Chapman University offers $46 million for Crystal Cathedral site
Chapman University offered Tuesday to purchase the Crystal Cathedral campus for $46 million as part of a proposal that would allow the bankrupt church to lease back its core buildings and repay debts sooner than the initial exit plan put forth two months ago.
A draft of the school’s offer, backed by the church’s creditors committee, was filed in Bankruptcy Court in Santa Ana, along with a motion to end the church’s exclusive right to present a plan.
The Garden Grove megachurch, founded by Robert H. Schuller, is about $50 million in debt. It filed for Chapter 11 protection in October.
The latest offer, which was approved by Chapman’s board of trustees at its June 27 meeting, would save the church $3.6 million over two years through a lower-priced leaseback arrangement and would repay creditors in full as soon as the sale is complete, rather than over a two-year period.
Chapman plans to use portions of the property as a satellite campus, possibly for a health sciences center, said school President James L. Doti.
The offer is consistent with the Crystal Cathedral’s vision “of hope and ambition,” he said. “I like to think those are the same characteristics that we have here at Chapman University.”
Marc Winthrop, the church’s bankruptcy lawyer, said the Crystal Cathedral board would consider Chapman’s offer sometime soon, possibly along with other expected offers.
The initial reorganization plan, filed by the church in May, calls for the sale of the campus for $46 million to Greenlaw Partners, an Orange County-based real estate developer, which would turn portions of the property into apartment buildings.

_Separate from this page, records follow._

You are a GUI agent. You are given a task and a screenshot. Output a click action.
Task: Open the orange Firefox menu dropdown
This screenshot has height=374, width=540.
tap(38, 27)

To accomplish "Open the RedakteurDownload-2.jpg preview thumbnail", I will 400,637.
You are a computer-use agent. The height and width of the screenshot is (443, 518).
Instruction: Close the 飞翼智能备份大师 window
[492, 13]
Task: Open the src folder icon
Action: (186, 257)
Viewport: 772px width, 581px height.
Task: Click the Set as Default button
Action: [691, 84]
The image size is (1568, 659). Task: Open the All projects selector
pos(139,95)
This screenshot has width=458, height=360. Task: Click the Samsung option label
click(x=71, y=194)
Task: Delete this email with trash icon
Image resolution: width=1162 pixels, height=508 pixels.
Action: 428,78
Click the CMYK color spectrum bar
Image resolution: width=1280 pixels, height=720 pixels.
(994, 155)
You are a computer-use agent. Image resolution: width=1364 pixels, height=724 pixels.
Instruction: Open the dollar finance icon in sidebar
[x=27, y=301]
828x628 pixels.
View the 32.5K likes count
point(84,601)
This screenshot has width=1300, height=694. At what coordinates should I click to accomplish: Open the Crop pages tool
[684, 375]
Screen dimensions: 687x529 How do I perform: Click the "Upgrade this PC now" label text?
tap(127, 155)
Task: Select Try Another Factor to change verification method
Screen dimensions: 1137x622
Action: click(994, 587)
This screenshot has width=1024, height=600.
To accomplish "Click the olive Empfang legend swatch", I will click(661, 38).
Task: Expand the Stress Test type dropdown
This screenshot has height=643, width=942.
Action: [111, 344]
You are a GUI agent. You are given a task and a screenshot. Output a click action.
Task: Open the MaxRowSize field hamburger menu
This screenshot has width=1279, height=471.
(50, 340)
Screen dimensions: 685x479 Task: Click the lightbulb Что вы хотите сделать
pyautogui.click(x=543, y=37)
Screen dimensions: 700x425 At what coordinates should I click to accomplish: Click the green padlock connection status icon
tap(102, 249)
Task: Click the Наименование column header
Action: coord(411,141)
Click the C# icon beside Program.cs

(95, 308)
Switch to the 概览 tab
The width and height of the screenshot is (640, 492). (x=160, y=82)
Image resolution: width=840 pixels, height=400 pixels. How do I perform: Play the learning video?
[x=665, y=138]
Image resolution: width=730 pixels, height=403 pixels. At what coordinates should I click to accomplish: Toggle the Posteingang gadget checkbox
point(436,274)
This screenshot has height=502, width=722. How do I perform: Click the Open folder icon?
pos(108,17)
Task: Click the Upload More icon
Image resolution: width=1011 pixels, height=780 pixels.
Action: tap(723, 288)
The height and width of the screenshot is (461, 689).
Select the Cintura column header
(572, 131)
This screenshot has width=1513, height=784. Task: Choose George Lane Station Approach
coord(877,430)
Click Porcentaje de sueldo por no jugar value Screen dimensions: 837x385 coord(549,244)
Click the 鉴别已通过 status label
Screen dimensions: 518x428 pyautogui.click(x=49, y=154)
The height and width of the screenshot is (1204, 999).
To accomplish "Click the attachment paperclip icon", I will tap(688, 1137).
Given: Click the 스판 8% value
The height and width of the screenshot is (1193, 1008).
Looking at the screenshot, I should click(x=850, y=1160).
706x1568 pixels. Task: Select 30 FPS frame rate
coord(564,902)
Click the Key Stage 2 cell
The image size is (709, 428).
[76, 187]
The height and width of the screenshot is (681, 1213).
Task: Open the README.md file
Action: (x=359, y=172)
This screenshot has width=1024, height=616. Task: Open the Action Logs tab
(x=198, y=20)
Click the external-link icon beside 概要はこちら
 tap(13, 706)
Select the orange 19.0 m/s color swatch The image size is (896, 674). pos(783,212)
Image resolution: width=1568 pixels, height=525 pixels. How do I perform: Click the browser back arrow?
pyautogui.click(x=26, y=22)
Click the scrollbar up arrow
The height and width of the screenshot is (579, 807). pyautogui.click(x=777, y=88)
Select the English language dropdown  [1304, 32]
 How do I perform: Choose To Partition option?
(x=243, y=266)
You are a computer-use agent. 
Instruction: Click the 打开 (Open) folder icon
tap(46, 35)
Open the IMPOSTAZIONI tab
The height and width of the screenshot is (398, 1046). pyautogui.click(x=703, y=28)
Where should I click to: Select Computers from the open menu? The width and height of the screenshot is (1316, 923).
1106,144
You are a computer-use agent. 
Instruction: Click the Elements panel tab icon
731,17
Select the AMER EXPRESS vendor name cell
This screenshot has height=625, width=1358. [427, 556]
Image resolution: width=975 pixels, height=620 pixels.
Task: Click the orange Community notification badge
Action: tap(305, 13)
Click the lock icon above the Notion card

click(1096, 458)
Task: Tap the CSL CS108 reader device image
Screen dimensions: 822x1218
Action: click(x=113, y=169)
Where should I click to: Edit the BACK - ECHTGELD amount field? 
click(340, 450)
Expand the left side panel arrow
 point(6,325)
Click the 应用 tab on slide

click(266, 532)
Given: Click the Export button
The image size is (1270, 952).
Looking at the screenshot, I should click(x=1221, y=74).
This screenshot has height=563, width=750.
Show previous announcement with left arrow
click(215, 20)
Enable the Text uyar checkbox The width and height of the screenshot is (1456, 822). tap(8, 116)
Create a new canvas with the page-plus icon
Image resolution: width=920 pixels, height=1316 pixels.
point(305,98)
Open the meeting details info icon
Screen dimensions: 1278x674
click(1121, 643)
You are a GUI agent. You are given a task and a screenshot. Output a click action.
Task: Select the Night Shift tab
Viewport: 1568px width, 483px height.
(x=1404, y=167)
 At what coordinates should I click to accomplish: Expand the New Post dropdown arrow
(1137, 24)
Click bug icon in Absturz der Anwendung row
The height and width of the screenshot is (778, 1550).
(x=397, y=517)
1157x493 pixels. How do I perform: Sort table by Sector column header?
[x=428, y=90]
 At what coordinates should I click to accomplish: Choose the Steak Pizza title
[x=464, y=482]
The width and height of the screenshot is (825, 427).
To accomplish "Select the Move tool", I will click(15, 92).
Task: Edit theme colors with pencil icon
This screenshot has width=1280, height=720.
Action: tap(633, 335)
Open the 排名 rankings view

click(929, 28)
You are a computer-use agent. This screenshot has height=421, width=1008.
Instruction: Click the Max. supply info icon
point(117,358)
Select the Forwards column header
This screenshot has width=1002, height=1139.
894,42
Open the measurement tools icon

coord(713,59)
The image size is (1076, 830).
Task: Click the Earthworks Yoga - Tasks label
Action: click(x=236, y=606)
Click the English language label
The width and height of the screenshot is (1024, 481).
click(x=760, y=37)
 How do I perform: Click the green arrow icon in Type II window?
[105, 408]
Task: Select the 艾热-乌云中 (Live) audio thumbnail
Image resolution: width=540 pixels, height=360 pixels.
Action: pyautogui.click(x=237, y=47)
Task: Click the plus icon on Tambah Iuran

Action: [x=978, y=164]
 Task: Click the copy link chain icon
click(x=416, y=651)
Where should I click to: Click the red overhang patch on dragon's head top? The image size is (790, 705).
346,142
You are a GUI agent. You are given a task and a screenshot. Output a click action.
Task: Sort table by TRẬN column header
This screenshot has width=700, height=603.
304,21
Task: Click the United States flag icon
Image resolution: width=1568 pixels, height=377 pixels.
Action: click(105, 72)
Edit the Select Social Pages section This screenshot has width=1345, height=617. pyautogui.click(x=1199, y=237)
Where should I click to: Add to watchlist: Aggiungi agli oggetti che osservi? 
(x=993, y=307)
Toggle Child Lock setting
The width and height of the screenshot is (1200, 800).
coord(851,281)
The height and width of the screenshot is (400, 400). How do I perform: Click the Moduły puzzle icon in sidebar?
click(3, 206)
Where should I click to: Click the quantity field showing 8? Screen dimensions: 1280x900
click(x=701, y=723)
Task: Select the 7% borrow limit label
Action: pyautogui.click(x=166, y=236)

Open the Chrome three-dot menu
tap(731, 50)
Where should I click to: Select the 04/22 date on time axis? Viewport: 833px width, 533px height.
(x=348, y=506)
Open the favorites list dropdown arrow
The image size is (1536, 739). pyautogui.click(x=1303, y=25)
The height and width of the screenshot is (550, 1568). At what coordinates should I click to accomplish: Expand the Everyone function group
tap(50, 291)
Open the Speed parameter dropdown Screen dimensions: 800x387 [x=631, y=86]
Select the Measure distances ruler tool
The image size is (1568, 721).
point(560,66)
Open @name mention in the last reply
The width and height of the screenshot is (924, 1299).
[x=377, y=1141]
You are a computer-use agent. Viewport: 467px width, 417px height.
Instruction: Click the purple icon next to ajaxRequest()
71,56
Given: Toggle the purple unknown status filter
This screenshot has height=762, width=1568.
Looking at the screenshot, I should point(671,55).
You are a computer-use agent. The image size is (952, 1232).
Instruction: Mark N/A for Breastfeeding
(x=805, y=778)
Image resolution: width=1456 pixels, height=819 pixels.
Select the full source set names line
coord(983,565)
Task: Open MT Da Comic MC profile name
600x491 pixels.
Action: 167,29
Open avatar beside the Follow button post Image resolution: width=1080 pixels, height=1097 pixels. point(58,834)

Under that plan, the church would be allowed to lease back its core buildings for $212,000 per month. The Family Life Center, which houses a school and production offices, would be leased back for $95,000 per month for two years.
In Tuesday’s filing, the creditors committee argues that Chapman’s offer is more realistic because it would allow the church to lease back its core buildings for $150,000 per month and the Family Life building for $65,000 per month for two years.
In addition, the church could repurchase the core campus for $23.5 million, compared with $30 million under the Greenlaw proposal.
The creditors also warned that if insiders or family members vote to reject the Chapman offer, the committee will file formal objections to more than $2 million in claims made against the church. It also will attempt to recover a distribution to Schuller’s pension trust stemming from the May 2010 sale of the church’s Rancho Capistrano property.
On Tuesday, the church also filed a motion to approve bidding procedures, stipulating that Greenlaw, as the initial bidder, would be entitled to 2% of the purchase price if outbid. It also detailed procedures for the sale of the church’s $1-million condominium in Laguna Beach. A hearing on the matter is scheduled July 12. A hearing on the exclusivity motion is set July 26.
Winthrop said that in the time since the original offer was made by Greenlaw, “a number of different parties have come forward to express interest, Chapman among them.”
“Of course, the board is going to consider all the offers that come in,” he said. “As has been announced, this is an open process.”
Winthrop declined to identify those parties, except to say they include a potential donor who might offer to “write a big check,” he said, and pay off the Crystal Cathedral’s debt.
He sees a downside in Chapman’s offer, however, in that the ministry would lose access to the building it calls the Welcome Center, which houses a bookshop, cafe and a museum tracing the history of Schuller’s career.
“So it’s a question of how important the board deems the Welcome Center to be, whether they consider it integral to the core Crystal Cathedral campus or whether it is expendable,” Winthrop said.
The church is not only suffering from financial problems, but also has been weighed down by family strife.
In 2006, Schuller stepped down from the pulpit and his son, Robert Anthony Schuller, took over. Two years later, the younger Schuller resigned, and, in 2009, his sister, Sheila Schuller Coleman, became senior pastor and remains in that position.
When the church filed for bankruptcy it cited a drop in donations and a “period of unsettled leadership that caused some in the congregation and viewing audience to leave the ministry.”
Doti said he began thinking about the possible purchase of the Crystal Cathedral site when the church filed for bankruptcy but did not seriously pursue a plan until two months ago. School representatives then approached the church’s creditors committee with the plan.
Doti said he also met with Robert H. and Arvella Schuller last week to discuss the offer.
“It’s a complicated decision,” Doti said. “It’s not only Dr. Schuller and Arvella, it’s the board of directors.”